Exercise objective: Scan the records for the string "resolution"; copy each line where it occurs.

***** Data records *****

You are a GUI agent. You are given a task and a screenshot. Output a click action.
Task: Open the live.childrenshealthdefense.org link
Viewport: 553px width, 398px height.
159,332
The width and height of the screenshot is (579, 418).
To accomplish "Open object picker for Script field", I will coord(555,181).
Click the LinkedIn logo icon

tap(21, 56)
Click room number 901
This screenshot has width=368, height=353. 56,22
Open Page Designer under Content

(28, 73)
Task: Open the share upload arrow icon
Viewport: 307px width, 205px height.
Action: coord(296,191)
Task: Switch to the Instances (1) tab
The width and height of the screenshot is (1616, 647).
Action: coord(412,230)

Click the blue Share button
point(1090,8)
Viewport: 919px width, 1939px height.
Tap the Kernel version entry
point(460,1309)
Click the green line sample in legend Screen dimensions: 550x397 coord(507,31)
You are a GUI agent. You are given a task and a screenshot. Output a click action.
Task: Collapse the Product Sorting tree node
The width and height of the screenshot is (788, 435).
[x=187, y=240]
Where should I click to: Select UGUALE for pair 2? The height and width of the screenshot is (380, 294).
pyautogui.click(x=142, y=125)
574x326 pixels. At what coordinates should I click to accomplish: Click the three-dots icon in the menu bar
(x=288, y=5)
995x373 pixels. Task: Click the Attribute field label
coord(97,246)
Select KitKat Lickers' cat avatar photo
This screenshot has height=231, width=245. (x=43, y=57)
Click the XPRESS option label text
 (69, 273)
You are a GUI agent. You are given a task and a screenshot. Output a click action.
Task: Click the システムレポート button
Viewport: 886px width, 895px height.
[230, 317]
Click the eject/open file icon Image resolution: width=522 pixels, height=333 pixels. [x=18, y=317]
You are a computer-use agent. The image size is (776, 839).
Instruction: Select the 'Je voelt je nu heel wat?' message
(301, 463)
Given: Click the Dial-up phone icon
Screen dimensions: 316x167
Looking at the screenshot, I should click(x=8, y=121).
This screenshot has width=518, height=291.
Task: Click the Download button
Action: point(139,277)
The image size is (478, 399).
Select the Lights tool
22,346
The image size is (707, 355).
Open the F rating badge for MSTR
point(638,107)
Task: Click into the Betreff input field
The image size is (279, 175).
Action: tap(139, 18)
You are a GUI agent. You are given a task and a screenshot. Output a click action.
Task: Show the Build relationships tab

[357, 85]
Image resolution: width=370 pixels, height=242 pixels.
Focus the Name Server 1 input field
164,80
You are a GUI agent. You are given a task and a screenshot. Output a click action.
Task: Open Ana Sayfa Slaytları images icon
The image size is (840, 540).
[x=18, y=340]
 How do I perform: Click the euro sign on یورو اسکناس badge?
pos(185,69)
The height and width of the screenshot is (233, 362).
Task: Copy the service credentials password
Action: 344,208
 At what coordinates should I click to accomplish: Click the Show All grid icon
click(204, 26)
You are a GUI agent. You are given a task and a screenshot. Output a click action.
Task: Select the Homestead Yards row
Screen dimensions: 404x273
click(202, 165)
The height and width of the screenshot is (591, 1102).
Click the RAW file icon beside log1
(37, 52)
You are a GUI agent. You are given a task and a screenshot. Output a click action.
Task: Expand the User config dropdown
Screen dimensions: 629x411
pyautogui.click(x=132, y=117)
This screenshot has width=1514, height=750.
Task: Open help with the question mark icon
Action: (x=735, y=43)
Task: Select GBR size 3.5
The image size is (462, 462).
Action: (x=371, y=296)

*****

Written solution:
Click the eject/open file icon Image resolution: width=522 pixels, height=333 pixels. [x=18, y=317]
Image resolution: width=370 pixels, height=242 pixels.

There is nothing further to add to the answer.